The Securities and Exchange Commission staff on July 15 issued an interpretive letter to clarify that Rule 206(4)-3, the cash referral fee rule under the Investment Advisers Act of 1940 (Advisers Act) does not apply to payments to compensate a person for soliciting investors to invest in an “investment pool” managed by the adviser. An investment pool is an investment company under the Investment Company Act of 1940, or a company that would be an investment company but for an exclusion under Section 3(c). Rule 206(4)-3 makes it unlawful for any registered investment adviser (or adviser required to be registered) to pay a cash fee, directly or indirectly, to a solicitor with respect to solicitation activities unless the payments are made in compliance with conditions set forth in the Rule.

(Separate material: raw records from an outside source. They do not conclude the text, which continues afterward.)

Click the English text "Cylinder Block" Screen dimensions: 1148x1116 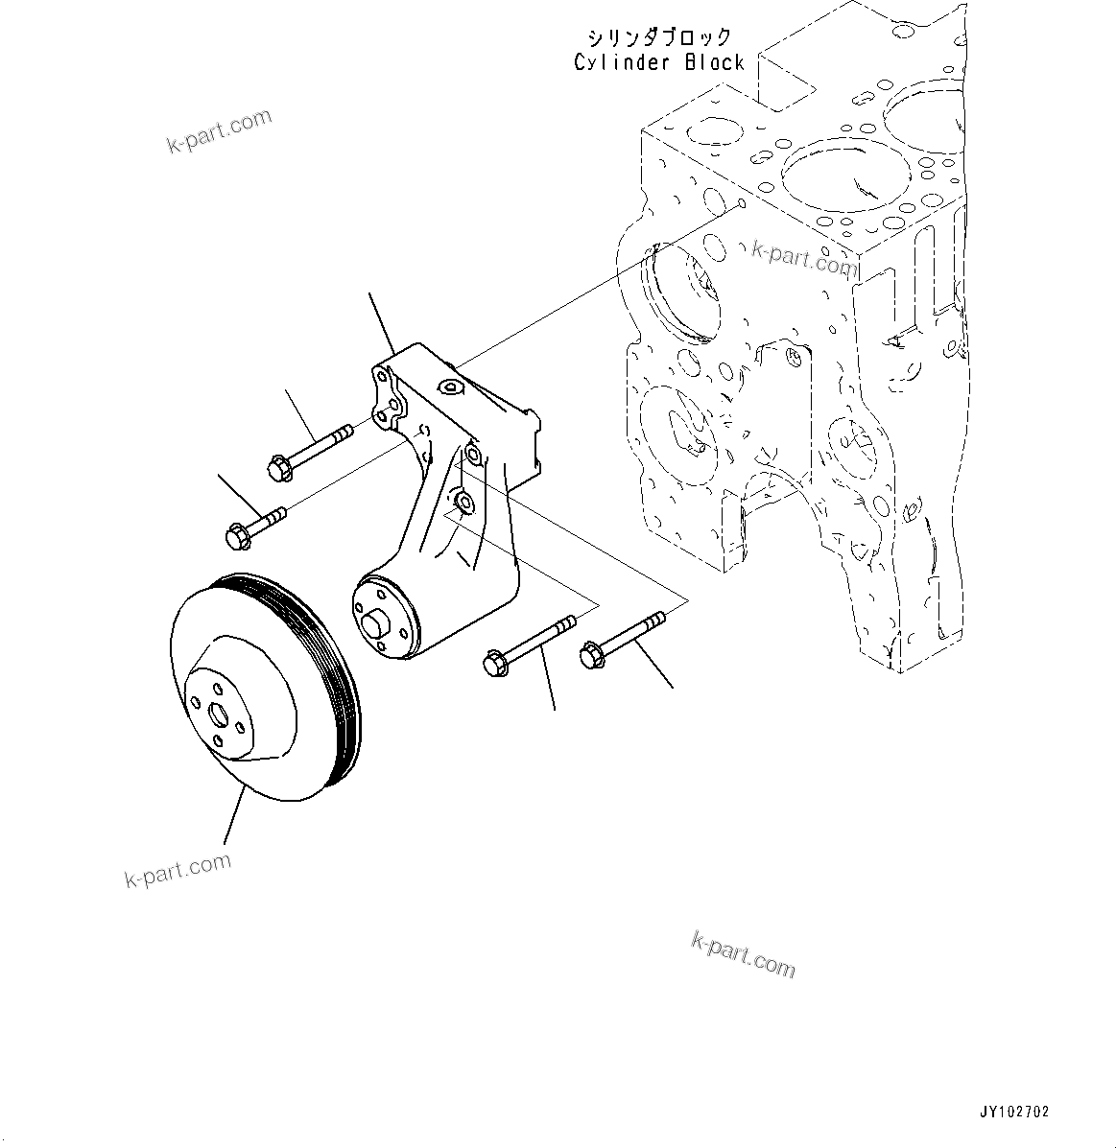tap(658, 62)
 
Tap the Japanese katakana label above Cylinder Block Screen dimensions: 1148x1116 tap(659, 37)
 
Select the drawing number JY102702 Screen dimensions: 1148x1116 tap(1014, 1113)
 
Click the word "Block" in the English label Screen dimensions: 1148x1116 tap(715, 62)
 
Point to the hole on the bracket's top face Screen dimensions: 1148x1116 tap(448, 387)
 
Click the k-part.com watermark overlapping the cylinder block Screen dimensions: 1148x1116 tap(803, 258)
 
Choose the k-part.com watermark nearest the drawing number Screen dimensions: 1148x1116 tap(743, 955)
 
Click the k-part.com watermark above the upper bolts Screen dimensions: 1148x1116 tap(219, 131)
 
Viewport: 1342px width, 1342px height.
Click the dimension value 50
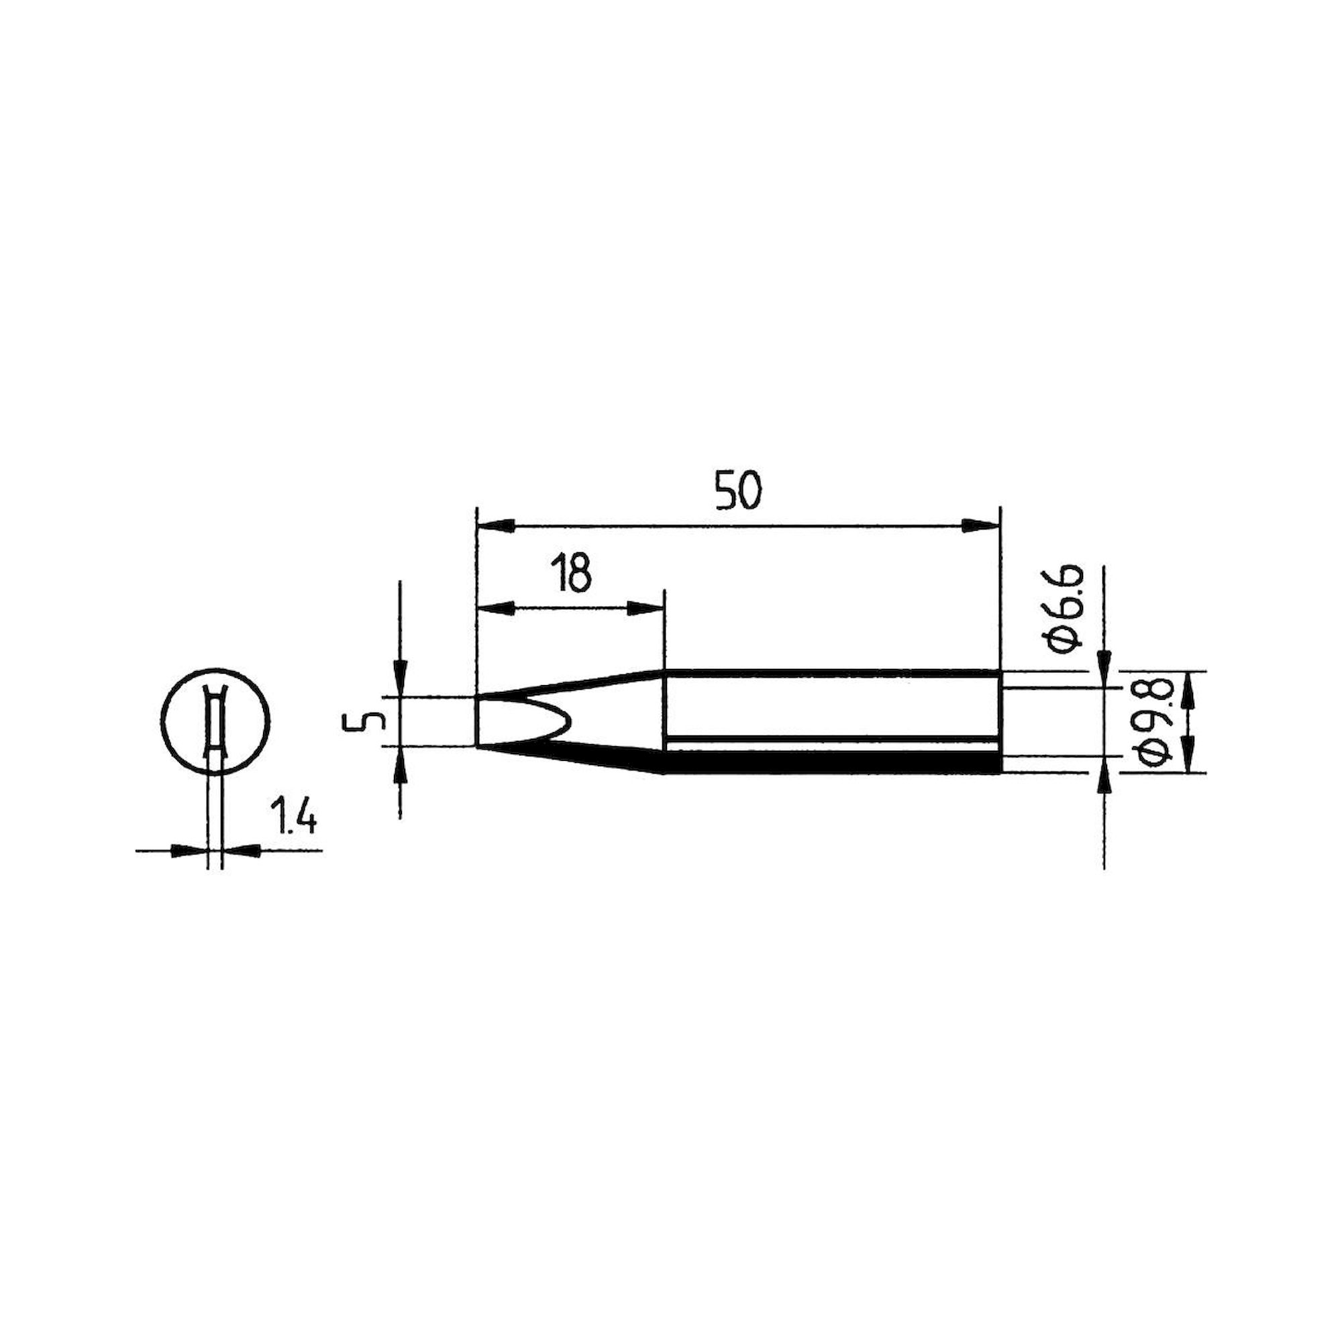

The staff’s interpretation is based, in part, on the decision in Goldstein v. SEC in which the Court stated that for purposes of Section 206 of the Advisers Act, investors in a pooled investment vehicle are not “clients” of the investment adviser of the pool. The SEC reasoned that the references to “client” in Rule 206(4)-3 (found in the definition of “solicitor”) should not be interpreted to include investors in investment pools.
The SEC has made clear that even if Rule 206(4)-3 does not apply, the solicitor may be required by Section 206 of the Advisers Act to disclose to the investor material facts relating to conflicts of interest. In addition, the SEC did not address whether such activity would result in the solicitor being deemed a “broker” under Section 3(a)(4) of the Securities Exchange Act of 1934.